The publication of the book Knausgaard, a mixture of biography, history and memories, coincides with a traveling exhibition of Munch's work, which was inevitably organized by Knausgaard.
Furious Hours: Harper Lee and the unfinished story of race, religion - Casey Cep
Harper Lee is known to many readers because the author of the classic novel To Kill Mockingbird has. Once a year in his homeland Alabama in the 1970s, covering a terrible affair, was tried in an insurance scam for killing five members of his family a preacher.

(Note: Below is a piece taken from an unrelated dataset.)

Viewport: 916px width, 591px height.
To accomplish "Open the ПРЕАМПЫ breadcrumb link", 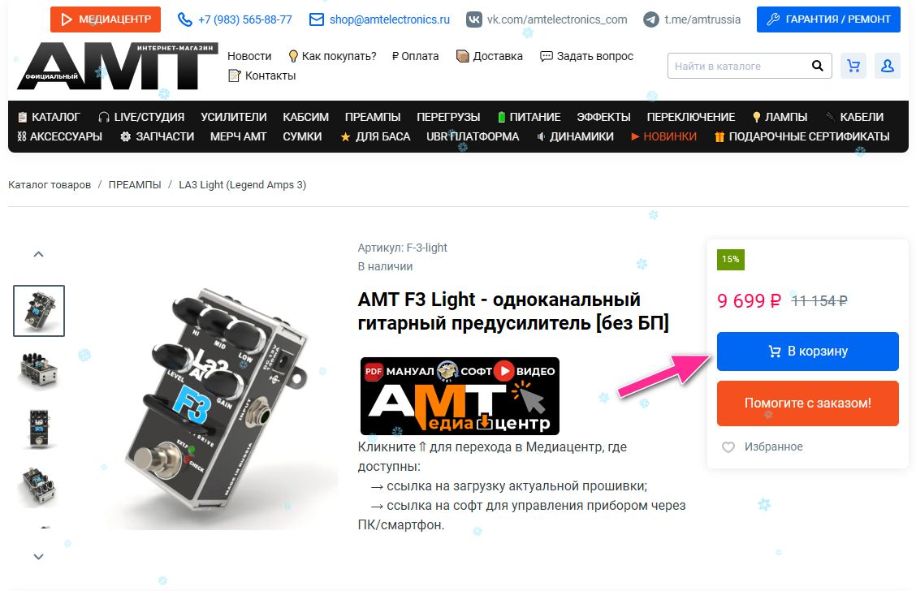I will (134, 184).
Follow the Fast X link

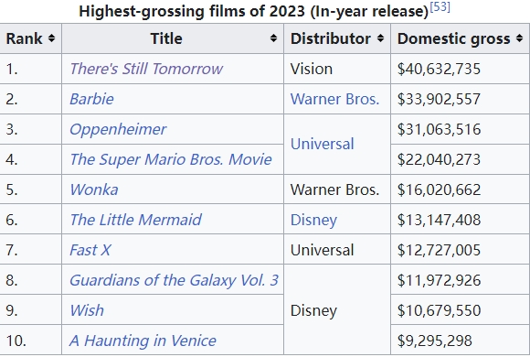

The preacher went, but was killed by a family member at the funeral of one of his victims was unbelievably murdered and defended by the same lawyer who released him. Casey Cep revises the case and Lee's story about it.
The boy who followed his father to Auschwitz - Jeremy Dronfield
Austrian Gustav Kleinmann Sattler managed to keep a newspaper for five years while enduring the Nazi camp in Buchenwald, where he was imprisoned in 1939 with his son Fritz 16 and finally to Auschwitz, where again joined his son.
Jeremy Dronfield used the newspaper to tell a story that has devastated the literary world. Dronfield is a master of storytelling. Explain in detail how Father and Son have survived the horrors of the Holocaust to tell their story.
Unterland: A Time Travel - Robert Macfarlane
Macfarlane is undoubtedly the most talented nature author in the world at the time.
There is much to recommend for his diving in the catacombs of our world, which mixes memories, spitunking stifling stories, analysis of nuclear waste tanks, major mythological digressions, worlds endangering the catastrophic effects of climate change and a gallery. to meet eccentrically on the street.
In the sun or in the shade: how boxing brings hope into trouble - Donald McRae
There are only a few more talented sports writers than Donald McRae. The South African author has written 11 non-fiction books, including the 1990 boxing book Dark Trade.
For his last effort, he resorts to boxing again and discovers how the sport offered boxers on both sides of the pool a safe haven in the days of trouble in Northern Ireland.
McRae tells his story at Gerry Storey's legendary "Holy Family" gymnasium in Belfast, where Barry McGuigan, Davy Larmour, and Olympic bronze medalist Hugh Russell, for example, became an accomplished photographer.